Fresh Alaskan halibut is pouring into San Francisco Bay Area fish markets, but it’s got some competition for attention. Favorites like oysters, salmon and tuna are still readily-available, and many people are eagerly awaiting the start of crab season. If you feel like halibut might not be on your customers’ radar, do them a favor by featuring this delicious and nutritious choice. Not only is it packed full of heart-healthy protein and vitamins, but Alaskan halibut from Pucci Foods is guilt-free when it comes to environmental impact.
Just one serving of halibut has 34 percent of the daily recommended amount for men, and 42 percent of the recommended amount for women. The protein in halibut is also a complete, or whole protein, which means it has all nine amino acids essential to maintaining your health. When it comes to fats, halibut is very low in saturated fat and high in “omega-3 fatty acids.” That’s the healthy fish oil linked to a range of benefits, including heart disease prevention, better brain function, inflammation prevention, and lower blood pressure.

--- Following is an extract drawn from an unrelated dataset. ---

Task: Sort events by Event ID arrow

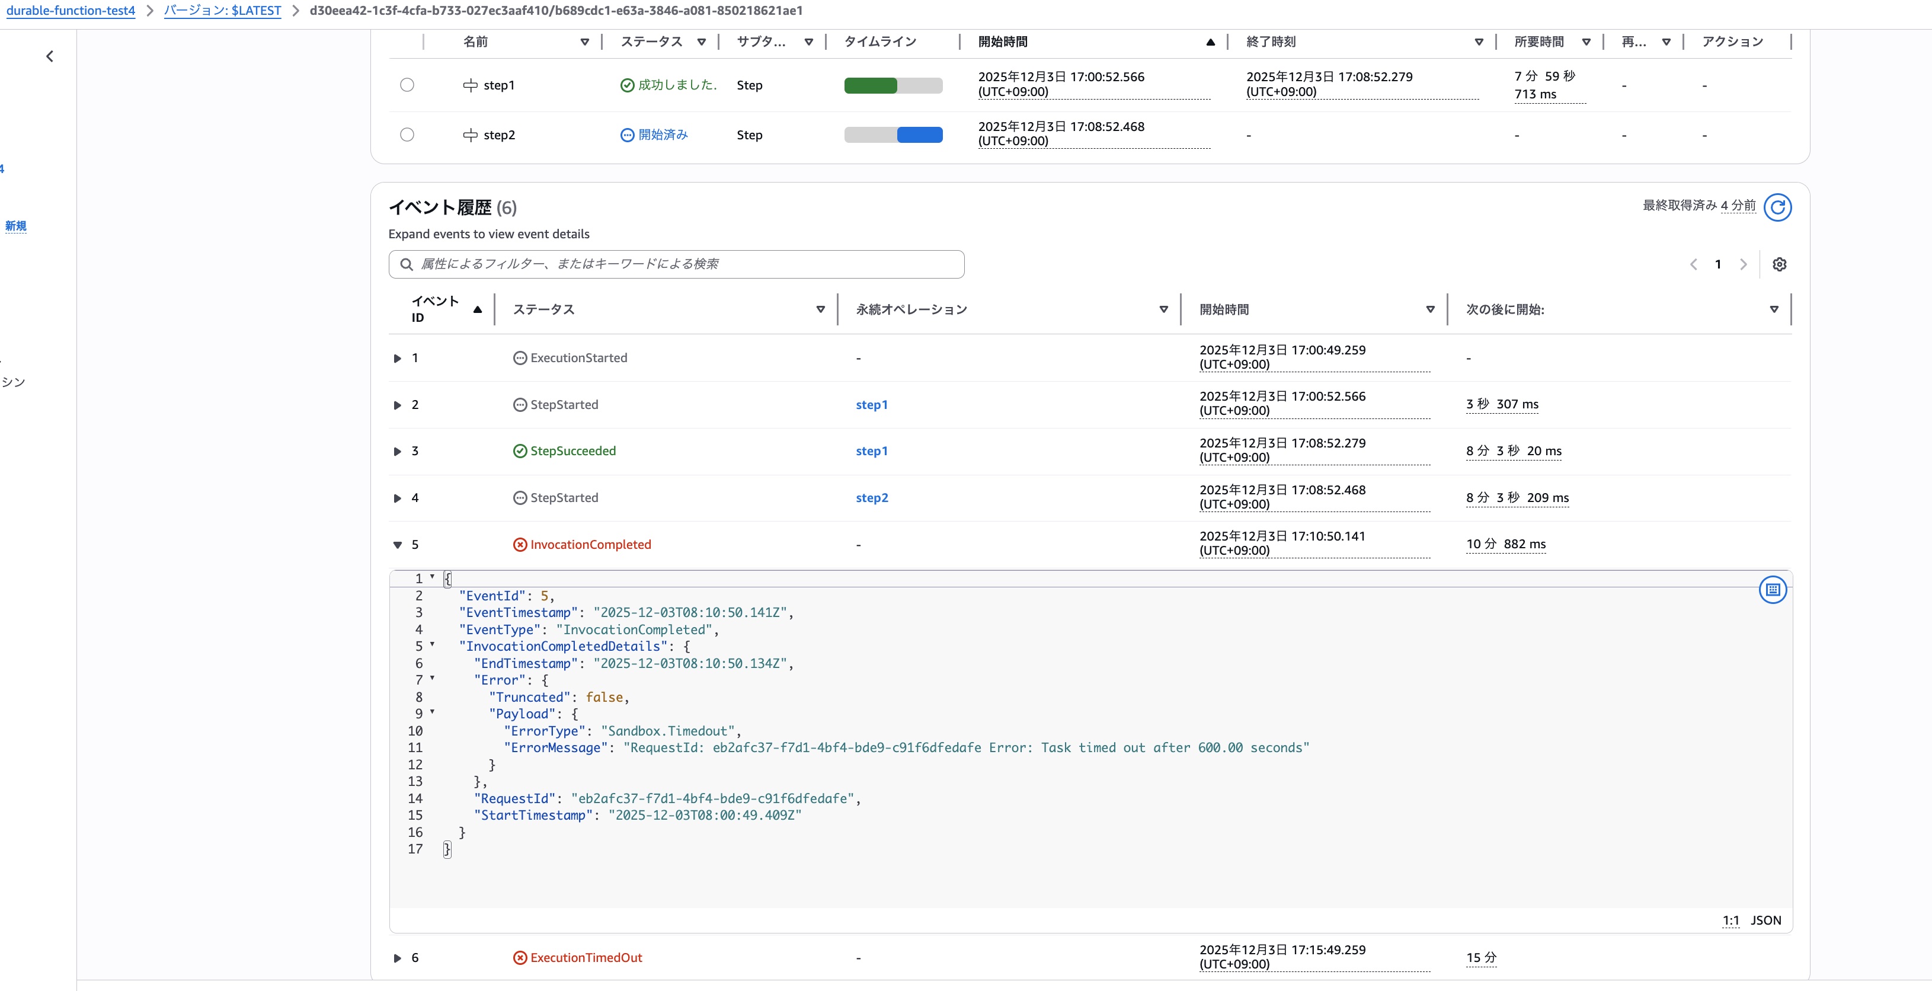Action: (477, 310)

Integrity and sustainability are especially important to Bay Area fish markets and their eco-savvy customers. Rest assured that Pacific halibut is a green, healthy choice, unlike Atlantic halibut, which has unsafe levels of mercury and other chemicals. The majority of halibut caught in the United States comes from Alaska, where there are many responsibly managed fisheries and farms. Pucci Foods halibut comes from a certified sustainable and safe source. It’s just one of the reasons why Pucci is a proud member of the Marine Stewardship Council (MSC) sustainable seafood certification program. The goal for customers and consumers alike to share a passion for restoring and protecting marine life for many generations to come. To order Pucci Foods halibut or other seafood for your market, visit our website.
Halibut has a mild, sweet, light flavor on its own, but many cooks choose it because it takes so well to a variety of flavors and spices from a variety of cultures. It soaks up and compliments distinct flavors but keeps its firm, flaky texture. If you’re in the habit of offering recipe ideas for fresh fish you feature, consider these tasty, healthy options.
Herbed, Broiled Halibut
2 boneless, skinless halibut fillets
A tablespoon or two of olive oil
1/2 teaspoon salt
2 cloves fresh crushed garlic
1 tablespoon dill weed
- Preheat your broiler
- Brush a baking sheet or broiling pan with olive oil
- Rinse the fish and pat dry with a paper towel
- Put your fillets in the pan and brush with olive oil
- Spread the garlic on the fillets, with the help of a brush to even out
- Squeeze lemon juice onto the fillets
- Sprinkle the salt and dill on the fillets
- Broil for 15 to 20 minutes, or until the fillet is opaque and flaky
Sautéed Halibut with Balsamic Tomatoes
About 1 1/2 tablespoons olive oil, divided
4 boneless, skinless halibut fillets
1/2 teaspoon salt, divided
1/4 teaspoon black pepper
2 cups grape or cherry tomatoes
3 cloves minced garlic
2 tablespoons balsamic vinegar
2 tablespoons fresh basil, chopped
2 tablespoons feta cheese
- Sauté the fish in olive oil in a large, nonstick pan. Sprinkle salt and pepper on top. On medium to high heat you should only need five minutes per side. You’ll know it’s done when the meat flakes easily with a fork.
- Put the fillets on plates. Add a teaspoon or two of olive oil, the tomatoes, and the garlic to your pan. Sauté for three minutes. Add the vinegar and cook a minute or two longer, until the tomatoes start to burst. Toss in the fresh basil and a dash of salt. Stir. Dish the balsamic tomato sauce onto your fillets, garnish with feta, and serve.